3. DNA의 합성(polymerization)
70°C∼74°C에서 시행하며 원하는 PCR 산물의 크기가 크거나 반응요소의 농도가 낮을 때에는 시간을 연장시키는 것이 좋다. Taq DNA polymerase는 보통 1분에 2,000∼4,000 nucleotides를 합성할 수 있으므로 원하는 PCR 산물의 크기 1 kb마다 1분 정도의 시간을 배당하면 충분히 반응이 일어날 수 있다. Cycle이 계속되면서 효소 활성이 감소할 수 있고 DNA 산물은 점점 많이 존재하게 되므로 cycle 후반부에는 반응시간을 조금씩 늘려가는 것도 좋은 방법의 하나이며, 마지막 cycle에는 시간을 충분히(10분) 주어 효소의 활성이 충분히 발휘되도록 한다.

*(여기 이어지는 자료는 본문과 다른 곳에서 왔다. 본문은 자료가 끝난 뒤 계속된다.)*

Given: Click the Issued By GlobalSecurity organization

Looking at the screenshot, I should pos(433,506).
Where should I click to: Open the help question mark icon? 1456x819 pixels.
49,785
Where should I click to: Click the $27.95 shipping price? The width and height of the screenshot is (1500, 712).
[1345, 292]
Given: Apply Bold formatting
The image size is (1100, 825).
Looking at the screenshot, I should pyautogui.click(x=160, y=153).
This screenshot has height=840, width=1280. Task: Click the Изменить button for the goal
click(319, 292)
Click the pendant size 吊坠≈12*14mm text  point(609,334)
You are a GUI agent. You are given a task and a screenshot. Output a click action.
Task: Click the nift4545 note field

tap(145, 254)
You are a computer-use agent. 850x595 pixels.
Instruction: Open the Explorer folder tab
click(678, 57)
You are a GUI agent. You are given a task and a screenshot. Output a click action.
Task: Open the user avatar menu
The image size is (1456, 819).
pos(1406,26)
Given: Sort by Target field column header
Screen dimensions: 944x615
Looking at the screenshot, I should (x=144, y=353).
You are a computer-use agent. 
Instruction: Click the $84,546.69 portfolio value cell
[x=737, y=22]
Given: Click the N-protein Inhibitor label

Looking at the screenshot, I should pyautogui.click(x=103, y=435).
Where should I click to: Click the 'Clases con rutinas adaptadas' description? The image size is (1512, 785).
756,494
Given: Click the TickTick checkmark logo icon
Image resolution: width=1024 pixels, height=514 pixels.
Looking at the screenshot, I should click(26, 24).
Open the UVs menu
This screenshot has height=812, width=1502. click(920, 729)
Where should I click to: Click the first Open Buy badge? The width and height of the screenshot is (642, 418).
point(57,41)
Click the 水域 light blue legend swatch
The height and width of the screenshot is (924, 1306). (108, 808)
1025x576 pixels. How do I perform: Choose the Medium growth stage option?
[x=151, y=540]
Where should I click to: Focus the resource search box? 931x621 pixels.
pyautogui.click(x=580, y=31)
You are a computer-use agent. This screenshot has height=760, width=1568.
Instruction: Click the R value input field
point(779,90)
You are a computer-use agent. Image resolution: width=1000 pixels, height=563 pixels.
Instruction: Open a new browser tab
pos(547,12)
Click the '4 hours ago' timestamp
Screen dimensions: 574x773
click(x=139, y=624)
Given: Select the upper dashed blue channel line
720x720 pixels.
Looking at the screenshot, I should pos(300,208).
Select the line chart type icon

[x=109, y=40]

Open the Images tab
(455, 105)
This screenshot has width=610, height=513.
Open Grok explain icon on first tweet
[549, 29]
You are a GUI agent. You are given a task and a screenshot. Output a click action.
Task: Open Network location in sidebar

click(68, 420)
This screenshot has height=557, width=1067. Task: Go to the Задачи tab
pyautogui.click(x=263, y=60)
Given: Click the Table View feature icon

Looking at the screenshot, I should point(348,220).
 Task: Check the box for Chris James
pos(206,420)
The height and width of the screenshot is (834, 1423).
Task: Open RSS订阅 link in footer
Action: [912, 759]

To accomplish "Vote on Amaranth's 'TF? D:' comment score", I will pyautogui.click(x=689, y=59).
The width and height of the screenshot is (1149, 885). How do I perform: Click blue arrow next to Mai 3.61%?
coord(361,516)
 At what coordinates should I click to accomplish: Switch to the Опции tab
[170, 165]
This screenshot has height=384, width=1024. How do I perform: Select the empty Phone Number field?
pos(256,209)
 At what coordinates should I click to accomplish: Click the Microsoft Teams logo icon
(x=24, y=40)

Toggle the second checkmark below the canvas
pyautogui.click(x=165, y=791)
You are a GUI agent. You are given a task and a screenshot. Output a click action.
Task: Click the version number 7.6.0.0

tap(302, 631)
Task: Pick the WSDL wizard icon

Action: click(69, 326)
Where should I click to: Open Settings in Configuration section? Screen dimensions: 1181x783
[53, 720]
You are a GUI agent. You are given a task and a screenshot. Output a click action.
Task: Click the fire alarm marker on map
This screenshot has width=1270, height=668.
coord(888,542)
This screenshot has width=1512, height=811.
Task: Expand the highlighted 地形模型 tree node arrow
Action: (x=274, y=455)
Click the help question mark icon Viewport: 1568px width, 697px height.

위 과정이 계속 반복하여 진행되면서(보통 25∼35회) 원하는 DNA 부분을 증폭시키는 것이 중합효소 연쇄반응의 원리이다.
PCR의 전 과정▶
◭Material
Template DNA
선택하여 증폭하고자 하는 target DNA 단편을 가리키는 용어로서 세포내의 chromosomal DNA나 전염성 병원체의 DNA 또는 RNA로부터 제조한 complementary DNA(cDNA), plasmid DNA 등을 쓸 수 있다. 불순물이 섞여 있으면 반응을 억제할 수 있으므로, 가능한 정제하여 사용하는 것이 좋으며, 정제가 안 된 경우에는 불순물의 양이 적을 때에는 반응이 충분히 일어나지 않고, 양이 많으면 비특이적 반응이 일어나므로 주의해야 한다. Chromosomal DNA인 경우 1μg이내, plasmid DNA의 경우 100pg~100ng 정도를 일반적으로 사용하지만, 사용하고자 하는 DNA 내에 증폭하고자 하는 target DNA의 copy 수에 따라 달라질 수 있다. 전기영동상에서 비 특이 DNA가 나타나거나, band가 끌린 모양이 나타나면 맨 먼저 template DNA양을 줄이는 것을 시도하는 것이 좋다.
Primer
Template DNA 가운데 선택적으로 증폭시키고자 하는 target DNA 단편의 양쪽 끝에서 안쪽으로 약 20bp 내외의 염기서열에 대응하는 oligonucleotide를 DNA 합성기로 합성하여 이용한다. G+C비율이 반 정도 되게 디자인하는 것이 primer와 template 간의 결합력을 강하게 유지하는데 도움이 되며 G+C 함량이 많을 경우에는 annealing 온도를 높이면 되지만, 무엇보다도 양쪽 primer의 annealing온도를 비슷하게 만들어야 한다. 또한 양쪽 primer가 서로 상보적인 염기 결합이 일어나지 않도록 하고 가능하면 반응산물 내에 있는 DNA 염기서열을 분석하여 비특이 DNA가 생성되지 않도록 고안해야 한다. Primer의 디자인이 PCR 반응의 성공유무의 90%를 차지한다고 할 수 있기 때문에 합성하기 전에 신중히 고려해야 할 것이다.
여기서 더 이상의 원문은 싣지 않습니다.